# Problem sending an esatclear mail with UPC through outlook



## procus (26 Jan 2010)

Hi , I am signed up with NTL(upc) for the last year and have an esatclear mail address.  On outlook I can receive mail fine by using pop setting and outbound is set to smtp.upcmail.ie. I get an error when trying to send an e-mail using my esatclear address, but i can receive ok. I havent changed any setting and even tried the pc upstairs in case it was an issue with a firewall on laptop. both pc's are the same , i can receive but not send. 
has upc stopped allowing you to send e-mails from esatclear? Does anyone have same issue? I dont want to lose this e-mail address?

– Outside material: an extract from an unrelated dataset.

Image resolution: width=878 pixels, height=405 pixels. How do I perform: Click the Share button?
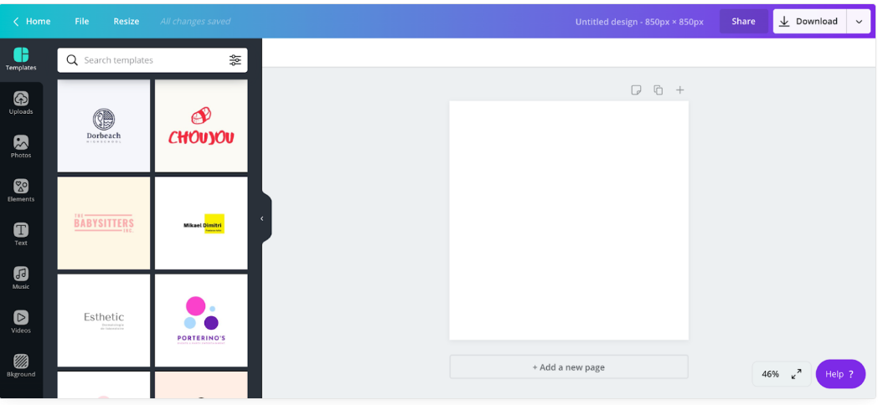tap(743, 22)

I can send by logging on to website but its a lot of hassle. 
Any help is much appreciated.

Thanks in advance


----------



## Towger (26 Jan 2010)

UPC has not stopped you, but chances are that esatclear (BT/Vodafone) will not allow emails be sent through their server from out side their network.


----------



## procus (26 Jan 2010)

Thanks towger,

Thanks for the reply , this has only happened over the last 3 days , I could always do this before, you reckon they have only started to do this? 

anyone else using an esatclear mail with upc??

Thanks


----------



## fuzzybird (19 Jan 2011)

I am with vodafone and having problems sending emails to other esatclear addresses.  I rang vodafone the other day to ask because I couldnt send emails and they asked me to change my outgoing mail server to mail.iolfree.ie as they were having problems with servers...its working sending emails to other domains but not other esatclear email addresses.


----------